• EXERCISE INSTRUCTIONS: Given the listing below, output exactly the line containing "ریختہ فاؤنڈیشن (64, 2261)" and every line after it through the end.

[DATA TO EXAMINE — start]

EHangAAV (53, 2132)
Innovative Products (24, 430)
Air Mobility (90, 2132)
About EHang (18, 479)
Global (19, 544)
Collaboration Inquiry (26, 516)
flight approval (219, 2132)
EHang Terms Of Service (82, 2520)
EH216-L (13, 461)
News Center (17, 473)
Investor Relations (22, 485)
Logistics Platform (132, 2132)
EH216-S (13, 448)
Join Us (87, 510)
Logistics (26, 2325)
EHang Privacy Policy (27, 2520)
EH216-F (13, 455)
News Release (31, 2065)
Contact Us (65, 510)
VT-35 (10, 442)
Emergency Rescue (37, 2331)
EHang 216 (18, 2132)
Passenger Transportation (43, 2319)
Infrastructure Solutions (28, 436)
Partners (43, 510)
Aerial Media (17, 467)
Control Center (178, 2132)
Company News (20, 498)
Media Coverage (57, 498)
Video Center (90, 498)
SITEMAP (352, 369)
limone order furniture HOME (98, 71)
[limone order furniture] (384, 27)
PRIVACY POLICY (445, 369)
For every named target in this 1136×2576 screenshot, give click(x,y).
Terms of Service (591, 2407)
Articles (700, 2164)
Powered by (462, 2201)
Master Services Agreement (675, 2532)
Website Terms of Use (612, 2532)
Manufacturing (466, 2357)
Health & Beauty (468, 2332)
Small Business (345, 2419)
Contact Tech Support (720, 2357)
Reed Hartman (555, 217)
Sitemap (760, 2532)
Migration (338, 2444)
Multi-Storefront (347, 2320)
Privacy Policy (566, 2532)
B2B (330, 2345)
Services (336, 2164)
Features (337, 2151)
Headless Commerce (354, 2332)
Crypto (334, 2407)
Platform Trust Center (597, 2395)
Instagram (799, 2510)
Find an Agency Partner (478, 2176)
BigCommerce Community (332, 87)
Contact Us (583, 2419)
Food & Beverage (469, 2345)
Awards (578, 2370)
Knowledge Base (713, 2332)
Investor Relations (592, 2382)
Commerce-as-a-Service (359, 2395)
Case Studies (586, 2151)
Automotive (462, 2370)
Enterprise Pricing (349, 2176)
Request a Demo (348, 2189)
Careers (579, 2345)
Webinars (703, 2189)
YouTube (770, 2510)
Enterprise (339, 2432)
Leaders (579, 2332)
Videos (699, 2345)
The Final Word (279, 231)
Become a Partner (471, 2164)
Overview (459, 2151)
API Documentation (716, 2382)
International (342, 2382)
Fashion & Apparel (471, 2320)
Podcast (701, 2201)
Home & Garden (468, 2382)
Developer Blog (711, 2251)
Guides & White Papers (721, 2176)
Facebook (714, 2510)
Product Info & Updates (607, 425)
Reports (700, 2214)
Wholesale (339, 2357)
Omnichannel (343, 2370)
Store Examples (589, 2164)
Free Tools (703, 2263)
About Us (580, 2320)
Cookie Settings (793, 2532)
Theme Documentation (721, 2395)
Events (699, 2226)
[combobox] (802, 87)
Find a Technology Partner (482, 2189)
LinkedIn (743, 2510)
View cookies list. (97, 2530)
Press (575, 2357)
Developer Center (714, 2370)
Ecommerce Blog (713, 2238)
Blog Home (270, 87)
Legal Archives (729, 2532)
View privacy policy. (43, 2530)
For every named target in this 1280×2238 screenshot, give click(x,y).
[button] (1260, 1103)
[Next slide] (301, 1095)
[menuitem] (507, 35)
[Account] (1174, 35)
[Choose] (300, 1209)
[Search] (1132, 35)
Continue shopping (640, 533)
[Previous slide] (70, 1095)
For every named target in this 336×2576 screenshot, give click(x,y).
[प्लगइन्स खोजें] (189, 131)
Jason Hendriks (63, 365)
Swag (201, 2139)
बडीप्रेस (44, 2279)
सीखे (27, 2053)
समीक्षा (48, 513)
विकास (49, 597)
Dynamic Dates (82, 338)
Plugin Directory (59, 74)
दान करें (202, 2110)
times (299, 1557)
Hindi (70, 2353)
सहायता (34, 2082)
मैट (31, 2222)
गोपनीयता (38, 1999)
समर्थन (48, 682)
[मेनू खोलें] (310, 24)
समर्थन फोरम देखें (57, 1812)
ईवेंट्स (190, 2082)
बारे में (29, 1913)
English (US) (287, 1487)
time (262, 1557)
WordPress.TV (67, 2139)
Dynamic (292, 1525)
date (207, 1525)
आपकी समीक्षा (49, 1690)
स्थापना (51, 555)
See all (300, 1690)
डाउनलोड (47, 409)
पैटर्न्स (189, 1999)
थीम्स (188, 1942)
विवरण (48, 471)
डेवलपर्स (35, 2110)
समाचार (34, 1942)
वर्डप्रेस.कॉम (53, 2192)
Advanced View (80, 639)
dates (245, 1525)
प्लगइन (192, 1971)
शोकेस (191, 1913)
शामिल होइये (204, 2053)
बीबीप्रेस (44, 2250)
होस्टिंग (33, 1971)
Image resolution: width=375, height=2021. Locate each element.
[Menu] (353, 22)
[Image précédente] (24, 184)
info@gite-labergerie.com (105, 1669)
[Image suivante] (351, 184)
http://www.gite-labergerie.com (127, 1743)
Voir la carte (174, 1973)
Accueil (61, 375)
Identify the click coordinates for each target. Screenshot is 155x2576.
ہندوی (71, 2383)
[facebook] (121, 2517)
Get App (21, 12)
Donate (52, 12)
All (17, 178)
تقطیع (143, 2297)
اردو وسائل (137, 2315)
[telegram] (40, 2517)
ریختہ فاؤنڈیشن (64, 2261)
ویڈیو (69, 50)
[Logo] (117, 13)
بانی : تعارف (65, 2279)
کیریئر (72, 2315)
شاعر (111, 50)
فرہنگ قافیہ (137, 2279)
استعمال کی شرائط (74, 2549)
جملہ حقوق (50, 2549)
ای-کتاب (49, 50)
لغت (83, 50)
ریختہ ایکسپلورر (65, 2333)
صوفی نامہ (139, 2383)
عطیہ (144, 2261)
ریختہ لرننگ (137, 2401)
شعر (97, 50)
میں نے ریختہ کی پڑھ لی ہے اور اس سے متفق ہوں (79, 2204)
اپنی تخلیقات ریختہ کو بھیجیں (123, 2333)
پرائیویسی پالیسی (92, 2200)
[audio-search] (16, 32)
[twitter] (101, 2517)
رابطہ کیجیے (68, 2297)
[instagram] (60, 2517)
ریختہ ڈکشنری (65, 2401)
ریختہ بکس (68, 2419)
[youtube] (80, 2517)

[DATA TO EXAMINE — finish]

• COMPLETED EXERCISE:
ریختہ فاؤنڈیشن (64, 2261)
ویڈیو (69, 50)
[Logo] (117, 13)
بانی : تعارف (65, 2279)
کیریئر (72, 2315)
شاعر (111, 50)
فرہنگ قافیہ (137, 2279)
استعمال کی شرائط (74, 2549)
جملہ حقوق (50, 2549)
ای-کتاب (49, 50)
لغت (83, 50)
ریختہ ایکسپلورر (65, 2333)
صوفی نامہ (139, 2383)
عطیہ (144, 2261)
ریختہ لرننگ (137, 2401)
شعر (97, 50)
میں نے ریختہ کی پڑھ لی ہے اور اس سے متفق ہوں (79, 2204)
اپنی تخلیقات ریختہ کو بھیجیں (123, 2333)
پرائیویسی پالیسی (92, 2200)
[audio-search] (16, 32)
[twitter] (101, 2517)
رابطہ کیجیے (68, 2297)
[instagram] (60, 2517)
ریختہ ڈکشنری (65, 2401)
ریختہ بکس (68, 2419)
[youtube] (80, 2517)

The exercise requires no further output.